Here at BeerTengoku, we believe in bringing people to drink together and talk over a few pints of craft beer. We may not agree with what makes craft beer, what constitutes a good beer, or even if a beer is any good or not. However, one thing that we can all agree on is that everyone should be treated equally and with respect.
Women make up 50% or so of the population of Earth – give or take a few hundreds of million people. Japan makes up 127,000,000 or so of that population, with a female to male ratio standing at roughly 0.95. That means for every female in Japan, there are 0.95 males1, which means Japan has a population of 66 million females vs 61 million males or so. An important statistic that we’ll come back to later on.
While times are changing, with more and more women remaining in the workforce, or reentering after childbirth, some things do not change. Household finances are one of them. Japan is very different to other countries, besides the oft-told-myth of Japan having four seasons.
In Japan, the wife is usually the head of finances – something that is often long talked about and is a very different custom, compared to other developed nations. The husband tends to work full time hours, sometimes staying late in the office as he tries to out-sleep his coworkers to show how hard he is working. The salary for all that sleeping goes to the house account, where he then is dealt a monthly allowance by the wife, who has carefully calculated the outgoings and balanced them to ensure the kids can go to school, everyone is fed, and all are sorted for the month.
Even though roles are showing signs of changing, some things still persist in Japan and that is advertising. Women are still used as advertising tools, be it from your clothes, house hunting, toys, family stuff, right through to more dubious circumstances such as beer modelling. While the former are usually done tastefully or are often intermixed with both sexes, the latter still needs a lot of work. Drastically.
Starting with the perhaps least condescending. Some breweries advertise their beers towards women with a belief that the sweet, gentle beers are more suited towards a woman’s palate. Some misguided notion that the bitter, hoppy kick to the face can’t be handled by such nice people. Yet go down to your local bar and you’ll see men drinking weizens and women drinking IPAs. Go even further afield and you’ll see women drinking imperial stouts and imperial IPAs too.

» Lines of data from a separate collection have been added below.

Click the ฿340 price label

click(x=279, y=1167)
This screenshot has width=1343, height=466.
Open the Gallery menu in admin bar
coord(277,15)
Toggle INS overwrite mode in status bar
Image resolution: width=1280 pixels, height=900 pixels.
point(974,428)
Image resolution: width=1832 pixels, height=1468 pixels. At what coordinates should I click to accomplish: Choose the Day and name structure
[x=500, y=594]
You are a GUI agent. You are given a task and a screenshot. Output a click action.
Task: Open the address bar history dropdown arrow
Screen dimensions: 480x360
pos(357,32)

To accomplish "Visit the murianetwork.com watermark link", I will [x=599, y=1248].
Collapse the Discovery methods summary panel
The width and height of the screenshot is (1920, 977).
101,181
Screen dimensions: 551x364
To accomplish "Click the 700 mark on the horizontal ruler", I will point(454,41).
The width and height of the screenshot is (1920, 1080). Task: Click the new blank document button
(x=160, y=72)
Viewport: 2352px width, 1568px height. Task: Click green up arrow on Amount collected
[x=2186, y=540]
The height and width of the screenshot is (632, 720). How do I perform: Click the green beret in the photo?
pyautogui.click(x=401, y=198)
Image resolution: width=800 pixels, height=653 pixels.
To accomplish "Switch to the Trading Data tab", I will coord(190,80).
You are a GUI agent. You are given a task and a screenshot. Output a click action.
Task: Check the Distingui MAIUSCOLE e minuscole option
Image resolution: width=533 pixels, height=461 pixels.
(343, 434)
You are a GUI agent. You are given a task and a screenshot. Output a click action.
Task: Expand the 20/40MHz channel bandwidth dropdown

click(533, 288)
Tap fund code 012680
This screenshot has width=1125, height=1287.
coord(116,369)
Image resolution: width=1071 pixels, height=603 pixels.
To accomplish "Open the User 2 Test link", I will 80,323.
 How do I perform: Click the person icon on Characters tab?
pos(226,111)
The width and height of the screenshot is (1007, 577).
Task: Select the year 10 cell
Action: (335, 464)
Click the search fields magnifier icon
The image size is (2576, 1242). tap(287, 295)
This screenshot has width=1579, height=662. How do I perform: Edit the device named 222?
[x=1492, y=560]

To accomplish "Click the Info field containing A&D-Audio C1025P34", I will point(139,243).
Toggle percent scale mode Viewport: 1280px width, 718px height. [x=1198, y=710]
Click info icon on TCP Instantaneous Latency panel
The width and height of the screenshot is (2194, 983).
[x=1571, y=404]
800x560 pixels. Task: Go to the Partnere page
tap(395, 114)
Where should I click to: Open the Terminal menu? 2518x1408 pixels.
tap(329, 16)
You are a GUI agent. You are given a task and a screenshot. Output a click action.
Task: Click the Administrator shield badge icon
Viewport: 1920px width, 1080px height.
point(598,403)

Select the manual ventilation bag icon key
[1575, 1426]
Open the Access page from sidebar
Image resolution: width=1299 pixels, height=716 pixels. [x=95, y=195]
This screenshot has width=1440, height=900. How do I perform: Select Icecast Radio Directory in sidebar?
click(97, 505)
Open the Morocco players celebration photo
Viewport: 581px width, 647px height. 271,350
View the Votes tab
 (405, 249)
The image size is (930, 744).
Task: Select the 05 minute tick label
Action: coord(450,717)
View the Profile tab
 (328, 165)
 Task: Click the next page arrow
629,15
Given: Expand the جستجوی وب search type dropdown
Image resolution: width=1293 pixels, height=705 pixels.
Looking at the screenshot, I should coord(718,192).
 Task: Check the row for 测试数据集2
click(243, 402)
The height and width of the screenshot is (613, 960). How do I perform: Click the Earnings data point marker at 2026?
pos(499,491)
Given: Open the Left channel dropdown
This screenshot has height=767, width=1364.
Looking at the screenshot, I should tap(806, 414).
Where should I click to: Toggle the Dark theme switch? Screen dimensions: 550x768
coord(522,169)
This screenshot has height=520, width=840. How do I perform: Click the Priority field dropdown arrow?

Beer bottles. While Japanese breweries do tend to lack with imaginative designs, some of them really do need changing. Shonan Beer Tsuma and also Barbaric Works Lick Me All Over use the naked female form to advertise their beer. The former features a full frontal nude of “an Oiso wife”, while the latter features a topless nude of a women with her tongue sticking out. Something that is truly unnecessary and smacks of an immature approach to their customers. While the bottles may be eye-catching and a talking point, it’s more than likely going to be towards a negative turning point, bringing negative impressions on the brewery.
While some may find that offensive, it does get worse. The big four breweries are known for producing posters each year, with bikini clad girls drinking their beers. Perhaps they hope that this will appeal to people to drink their beer. Does it work? Who knows. The big four produce so much beer that it seems like a moot point to use this way. However, Bay Brewing Yokohama have also taken this same approach. Go to any off their bars, and you can find their model posing with their beer. Does it convince me to drink the beer? No. Does it convince me to tell people about their beer? No.
So now we’re getting warmed up – the posters of bikini girls modeling a beer is outdated and out-fashioned but fewer breweries are using that idea to advertise their beers. Yet it still gets worse. For those who went to the Japan Brewers’ Cup then you know what’s coming up. “Entertainment” we shall say. While we all love some music, it should be appropriate to the surroundings. You wouldn’t really play thrash metal in your office at full volume as others are trying to work, unless you work at Rolling Stone? So why are there idol bands cavorting around stage at a craft beer festival? That’s right, using women as an advertising tool to encourage people. It’s a weird underbelly in Japan where grown men seem have a thing for teenage girls dressed up to the nines. And that’s before we get onto the pole dancers. Why are there pole dancers at a craft beer festival? Seriously? We get that it is a skill unto itself; however, I can’t really think of many actual reasons for having pole dancers at a craft beer festival unless you’re trying to attract people to your craft beer festival…
It’s important to note that not all breweries do this in Japan, with some taking inspiration from women and using them in a positive form. Examples are Locobeer that produce an annual beer towards the Pink Boot series and Baird Beer with Four Sisters Springbock, Saison Sayuri being two examples of breweries that are being inclusive rather exclusive. Minoh Beer, Harvestmoon, and Oriental Brewing are just three of the breweries that have head female brewers. With a potential domestic market of 66 millions females (well let’s ignore some of the underage drinkers for now), why bother alienating them, when you could be encouraging people to drink?